Il est intéressant de noter que de 2009 à 2023, Alvarado a travaillé au Becket Fund for Religious Liberty, une organisation à but non lucratif qui organise des actions en justice (notamment devant la Cour suprême) en faveur de la liberté religieuse, sur la base d’une vision œcuménique radicale. Voici comment cet important organisme définit sa mission sur son site officiel :

« Becket est un institut juridique et éducatif à but non lucratif, d’utilité publique, dont la mission est  de protéger la liberté d’expression de toutes les confessions religieuses. Becket a pour vocation de défendre un principe simple mais souvent négligé : puisque la dimension religieuse est naturelle chez les êtres humains, l’expression religieuse est naturelle dans la culture humaine. Nous promouvons ce principe dans trois domaines : les tribunaux, l’opinion publique et le monde universitaire, tant aux États-Unis qu’à l’étranger.

Chez Becket, nous aimons dire que nous avons défendu les droits religieux de personnes de toutes confessions, des anglicans aux zoroastriens. Nos sympathisants représentent une multitude de religions, mais tous partagent notre vision commune d’un monde où la liberté religieuse est respectée comme un droit humain fondamental dont chacun a le droit de jouir et d’exercer ». .

Difficile de trouver des définitions plus modernistes, sur le plan théologique, que celle qui vient d’être citée.

Tel est le contexte culturel dans lequel Alvarado a grandi.

Il y a toutefois d’autres remarques à faire : c’est la première femme non ordonnée à être nommée préfète d’un dicastère du Vatican. Si le fait qu’une femme soit préfète est déjà un scandale, cela l’est d’autant plus lorsqu’il s’agit d’une laïque. Il existe également des craintes fondées quant au fait qu’il ne soit ni théologiquement défendable, ni légitime en termes canoniques, qu’une femme (ordonnée ou non) dirige, en tant que chef de dicastère, des évêques, des prêtres, des religieux et des religieuses. Nous pourrions avoir des cardinaux et des évêques subordonnés à une laïque de quarante ans et tenus de recevoir d’elle des ordres et des directives : c’est une situation objectivement abominable et totalement contraire à la Tradition de l’Église.

Il est évident que le choix d’une femme répond à une décision idéologique précise prise par Prevost, qui montre ainsi qu’il se plie aux exigences d’un monde qui réclame de plus en plus férocement des « femmes-diacres » et des « femmes-prêtres ».

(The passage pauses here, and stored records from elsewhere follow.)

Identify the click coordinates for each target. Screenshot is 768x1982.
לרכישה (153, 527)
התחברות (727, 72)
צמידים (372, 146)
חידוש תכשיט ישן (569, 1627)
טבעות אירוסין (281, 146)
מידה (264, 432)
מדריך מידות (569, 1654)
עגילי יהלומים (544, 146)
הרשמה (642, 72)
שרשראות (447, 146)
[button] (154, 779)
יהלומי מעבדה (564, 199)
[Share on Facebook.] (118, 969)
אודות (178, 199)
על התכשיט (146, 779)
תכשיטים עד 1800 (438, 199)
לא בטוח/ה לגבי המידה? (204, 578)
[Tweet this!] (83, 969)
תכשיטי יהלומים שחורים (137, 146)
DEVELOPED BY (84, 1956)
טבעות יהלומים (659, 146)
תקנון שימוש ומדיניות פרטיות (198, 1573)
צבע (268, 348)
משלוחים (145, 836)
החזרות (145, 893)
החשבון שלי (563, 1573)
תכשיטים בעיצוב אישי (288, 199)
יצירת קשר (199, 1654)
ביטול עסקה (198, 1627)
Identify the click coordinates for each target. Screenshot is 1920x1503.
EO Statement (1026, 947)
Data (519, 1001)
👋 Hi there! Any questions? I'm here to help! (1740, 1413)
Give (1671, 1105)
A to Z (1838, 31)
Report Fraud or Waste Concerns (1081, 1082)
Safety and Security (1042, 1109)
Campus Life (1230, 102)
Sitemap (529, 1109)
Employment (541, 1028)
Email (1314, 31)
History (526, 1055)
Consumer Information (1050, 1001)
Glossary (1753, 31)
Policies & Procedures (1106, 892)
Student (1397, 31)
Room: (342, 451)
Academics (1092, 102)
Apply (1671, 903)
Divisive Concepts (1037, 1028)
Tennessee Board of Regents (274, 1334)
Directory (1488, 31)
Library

Il convient par ailleurs de noter qu’il est tout simplement absurde de penser que, dans toute l’Église catholique, avec ses centaines de milliers de prêtres, de religieux et de laïcs engagés dans le monde de la communication, il n’y avait pas d’autre choix possible. Il est évident que le choix d’une femme répond à une décision idéologique précise prise par Prevost, qui montre ainsi qu’il se plie aux exigences d’un monde qui réclame de plus en plus férocement des « femmes-diacres » et des « femmes-prêtres ».

Ce choix s’inscrit parfaitement dans la stratégie de Bergoglio et son exaltation du monde féminin, ses ouvertures à des rôles ecclésiaux importants pour elles. Prevost se révèle désormais comme un Bergoglio aimable, au visage humain, doux et rassurant, qui devrait, par son élégance et sa modération, pénétrer et séduire même le monde conservateur (et, peut-être, traditionaliste). Mais derrière les apparences du « gentil carabinier », il confirme le modernisme radical de son prédécesseur ; il semble presque démentir la devise qui décrit le processus révolutionnaire : « deux pas en avant, un pas en arrière ». Ici, on ne fait que des pas en avant.

En tant que préfet, elle sera l’une des proches collaboratrices du pape, ce qui implique des rencontres fréquentes, voire quotidiennes, avec Prevost. Cela va certainement à l’encontre de la prudence qui devrait guider chaque décision du pape. Pendant des siècles, il a été d’usage qu’aucune femme ne s’assoie à la table papale, et voilà qu’une jeune et jolie Mexicaine pourrait rencontrer le Pape quotidiennement, voire de manière informelle : cela ne peut que contribuer à détruire le peu qui reste de l’aura de sacralité qui devrait toujours entourer le Souverain Pontife.

(…)

Souhaitons bien du plaisir aux cardinaux et aux évêques (et au Pape) qui devront recevoir leurs ordres de cette sympathique jeune femme qui contribuera sans aucun doute à redresser le sort de l’Église en cette époque malsaine et dévastée de sa lente Apocalypse.